§ **JOB**: Quote the entries word for word, starting at the line containing "Click the Sweden flag icon" and continuing through the last entry, including both ends.

|---|

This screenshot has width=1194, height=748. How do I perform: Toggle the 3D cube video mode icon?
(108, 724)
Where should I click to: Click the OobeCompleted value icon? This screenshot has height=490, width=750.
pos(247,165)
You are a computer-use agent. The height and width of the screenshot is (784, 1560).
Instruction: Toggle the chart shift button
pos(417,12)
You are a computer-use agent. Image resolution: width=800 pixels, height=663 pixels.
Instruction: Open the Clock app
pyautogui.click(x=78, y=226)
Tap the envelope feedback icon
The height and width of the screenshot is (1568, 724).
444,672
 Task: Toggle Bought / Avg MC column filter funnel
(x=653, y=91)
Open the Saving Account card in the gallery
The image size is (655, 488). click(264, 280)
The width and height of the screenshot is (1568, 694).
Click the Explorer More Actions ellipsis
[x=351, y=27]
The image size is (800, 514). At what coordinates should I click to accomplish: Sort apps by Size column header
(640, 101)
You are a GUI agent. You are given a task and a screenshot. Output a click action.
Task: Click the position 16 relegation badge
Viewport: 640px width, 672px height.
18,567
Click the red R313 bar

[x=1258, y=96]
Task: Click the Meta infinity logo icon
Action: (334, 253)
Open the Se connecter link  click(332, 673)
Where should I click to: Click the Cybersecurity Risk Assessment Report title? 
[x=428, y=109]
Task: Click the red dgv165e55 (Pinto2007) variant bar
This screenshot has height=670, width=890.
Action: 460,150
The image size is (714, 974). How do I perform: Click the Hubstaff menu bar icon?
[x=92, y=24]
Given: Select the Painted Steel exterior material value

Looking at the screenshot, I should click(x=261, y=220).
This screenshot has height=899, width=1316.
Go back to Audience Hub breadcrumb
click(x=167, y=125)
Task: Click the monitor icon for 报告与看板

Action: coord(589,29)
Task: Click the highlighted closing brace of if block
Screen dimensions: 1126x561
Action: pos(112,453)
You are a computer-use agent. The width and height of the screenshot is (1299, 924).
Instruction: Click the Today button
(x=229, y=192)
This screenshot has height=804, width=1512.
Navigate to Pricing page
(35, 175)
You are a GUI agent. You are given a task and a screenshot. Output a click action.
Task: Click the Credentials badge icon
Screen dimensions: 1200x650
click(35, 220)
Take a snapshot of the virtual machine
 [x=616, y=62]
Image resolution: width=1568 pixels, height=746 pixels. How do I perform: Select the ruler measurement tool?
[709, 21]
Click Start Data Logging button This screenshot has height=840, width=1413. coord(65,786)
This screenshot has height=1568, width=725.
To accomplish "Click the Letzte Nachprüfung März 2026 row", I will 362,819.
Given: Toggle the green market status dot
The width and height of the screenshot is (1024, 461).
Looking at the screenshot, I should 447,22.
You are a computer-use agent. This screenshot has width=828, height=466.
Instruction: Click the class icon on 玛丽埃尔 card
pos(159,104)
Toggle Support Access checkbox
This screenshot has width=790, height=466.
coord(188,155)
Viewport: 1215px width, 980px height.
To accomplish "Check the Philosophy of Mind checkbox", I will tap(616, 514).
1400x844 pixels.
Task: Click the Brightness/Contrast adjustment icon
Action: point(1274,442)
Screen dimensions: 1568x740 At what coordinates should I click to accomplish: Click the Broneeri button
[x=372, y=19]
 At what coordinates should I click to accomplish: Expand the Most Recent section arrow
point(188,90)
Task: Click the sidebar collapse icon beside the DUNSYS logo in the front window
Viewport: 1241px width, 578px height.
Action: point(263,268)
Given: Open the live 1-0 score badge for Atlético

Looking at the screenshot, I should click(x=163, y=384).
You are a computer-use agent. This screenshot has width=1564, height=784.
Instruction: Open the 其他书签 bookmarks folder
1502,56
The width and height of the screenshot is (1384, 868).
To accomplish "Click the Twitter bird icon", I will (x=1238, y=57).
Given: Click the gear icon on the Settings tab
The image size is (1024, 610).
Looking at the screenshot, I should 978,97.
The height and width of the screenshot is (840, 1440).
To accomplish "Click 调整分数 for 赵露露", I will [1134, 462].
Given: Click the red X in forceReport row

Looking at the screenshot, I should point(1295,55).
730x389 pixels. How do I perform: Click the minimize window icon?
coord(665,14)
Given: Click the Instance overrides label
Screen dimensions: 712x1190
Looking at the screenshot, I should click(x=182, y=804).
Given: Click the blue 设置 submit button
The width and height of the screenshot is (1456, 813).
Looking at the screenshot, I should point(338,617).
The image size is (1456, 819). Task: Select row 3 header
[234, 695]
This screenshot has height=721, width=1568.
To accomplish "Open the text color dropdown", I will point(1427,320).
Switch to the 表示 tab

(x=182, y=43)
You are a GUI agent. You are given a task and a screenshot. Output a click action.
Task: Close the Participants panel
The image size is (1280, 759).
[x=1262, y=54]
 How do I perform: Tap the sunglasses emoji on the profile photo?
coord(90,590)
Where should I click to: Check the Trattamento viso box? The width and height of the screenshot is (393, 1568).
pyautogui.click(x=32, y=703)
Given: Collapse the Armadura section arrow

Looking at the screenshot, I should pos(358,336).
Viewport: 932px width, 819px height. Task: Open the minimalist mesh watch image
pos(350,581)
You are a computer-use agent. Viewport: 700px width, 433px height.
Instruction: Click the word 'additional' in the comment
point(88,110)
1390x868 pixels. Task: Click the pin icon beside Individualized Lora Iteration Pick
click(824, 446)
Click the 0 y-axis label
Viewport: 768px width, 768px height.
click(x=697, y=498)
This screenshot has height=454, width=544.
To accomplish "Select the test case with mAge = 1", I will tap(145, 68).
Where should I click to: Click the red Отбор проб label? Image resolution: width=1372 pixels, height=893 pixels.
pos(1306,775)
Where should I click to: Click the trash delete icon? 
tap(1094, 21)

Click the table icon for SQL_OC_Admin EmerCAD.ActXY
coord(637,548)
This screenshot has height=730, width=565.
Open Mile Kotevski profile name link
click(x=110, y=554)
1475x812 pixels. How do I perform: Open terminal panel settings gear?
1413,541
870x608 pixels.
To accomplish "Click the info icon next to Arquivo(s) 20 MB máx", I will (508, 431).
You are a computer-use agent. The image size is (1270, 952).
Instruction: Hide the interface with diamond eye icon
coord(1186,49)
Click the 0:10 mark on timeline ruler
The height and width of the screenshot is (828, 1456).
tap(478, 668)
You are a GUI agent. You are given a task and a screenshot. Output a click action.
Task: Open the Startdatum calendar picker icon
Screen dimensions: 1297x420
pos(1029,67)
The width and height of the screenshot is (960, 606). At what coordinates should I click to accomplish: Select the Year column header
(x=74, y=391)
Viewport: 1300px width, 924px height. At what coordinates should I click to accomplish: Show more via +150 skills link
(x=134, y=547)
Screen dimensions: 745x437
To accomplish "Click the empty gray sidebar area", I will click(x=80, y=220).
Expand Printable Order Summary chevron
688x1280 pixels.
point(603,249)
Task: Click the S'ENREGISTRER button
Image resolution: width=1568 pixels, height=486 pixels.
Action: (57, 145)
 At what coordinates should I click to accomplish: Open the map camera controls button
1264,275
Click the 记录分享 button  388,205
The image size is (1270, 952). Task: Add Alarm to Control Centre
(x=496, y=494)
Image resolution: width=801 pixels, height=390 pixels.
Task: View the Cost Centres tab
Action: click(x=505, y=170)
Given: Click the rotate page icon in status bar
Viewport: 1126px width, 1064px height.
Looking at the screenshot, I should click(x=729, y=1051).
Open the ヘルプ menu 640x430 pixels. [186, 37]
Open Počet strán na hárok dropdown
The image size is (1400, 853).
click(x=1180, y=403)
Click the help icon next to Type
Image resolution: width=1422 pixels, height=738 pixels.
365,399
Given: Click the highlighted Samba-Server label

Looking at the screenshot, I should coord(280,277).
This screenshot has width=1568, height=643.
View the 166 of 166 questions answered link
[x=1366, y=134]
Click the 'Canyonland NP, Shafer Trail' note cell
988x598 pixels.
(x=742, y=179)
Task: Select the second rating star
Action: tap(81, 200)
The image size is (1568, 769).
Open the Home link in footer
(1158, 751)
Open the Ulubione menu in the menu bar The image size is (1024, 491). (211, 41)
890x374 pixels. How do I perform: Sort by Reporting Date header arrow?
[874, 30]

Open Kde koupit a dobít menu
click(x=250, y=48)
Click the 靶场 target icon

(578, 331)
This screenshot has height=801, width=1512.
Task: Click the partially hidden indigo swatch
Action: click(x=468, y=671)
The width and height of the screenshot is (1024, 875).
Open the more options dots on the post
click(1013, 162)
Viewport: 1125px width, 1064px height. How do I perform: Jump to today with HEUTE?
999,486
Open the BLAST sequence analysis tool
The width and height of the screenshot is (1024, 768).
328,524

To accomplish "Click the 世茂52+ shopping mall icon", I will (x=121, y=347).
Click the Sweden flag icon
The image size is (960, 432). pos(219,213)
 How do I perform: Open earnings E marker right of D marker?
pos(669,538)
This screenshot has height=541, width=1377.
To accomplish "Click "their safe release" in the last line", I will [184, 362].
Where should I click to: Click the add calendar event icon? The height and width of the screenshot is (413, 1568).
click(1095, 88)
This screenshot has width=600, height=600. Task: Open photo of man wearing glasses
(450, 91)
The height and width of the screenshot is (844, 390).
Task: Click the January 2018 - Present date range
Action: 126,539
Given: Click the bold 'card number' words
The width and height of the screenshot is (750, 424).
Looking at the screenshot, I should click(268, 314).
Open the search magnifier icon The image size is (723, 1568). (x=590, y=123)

|---|

§ **EXERCISE ANSWER**:
Click the Sweden flag icon
The image size is (960, 432). pos(219,213)
 How do I perform: Open earnings E marker right of D marker?
pos(669,538)
This screenshot has height=541, width=1377.
To accomplish "Click "their safe release" in the last line", I will [184, 362].
Where should I click to: Click the add calendar event icon? The height and width of the screenshot is (413, 1568).
click(1095, 88)
This screenshot has width=600, height=600. Task: Open photo of man wearing glasses
(450, 91)
The height and width of the screenshot is (844, 390).
Task: Click the January 2018 - Present date range
Action: 126,539
Given: Click the bold 'card number' words
The width and height of the screenshot is (750, 424).
Looking at the screenshot, I should click(268, 314).
Open the search magnifier icon The image size is (723, 1568). (x=590, y=123)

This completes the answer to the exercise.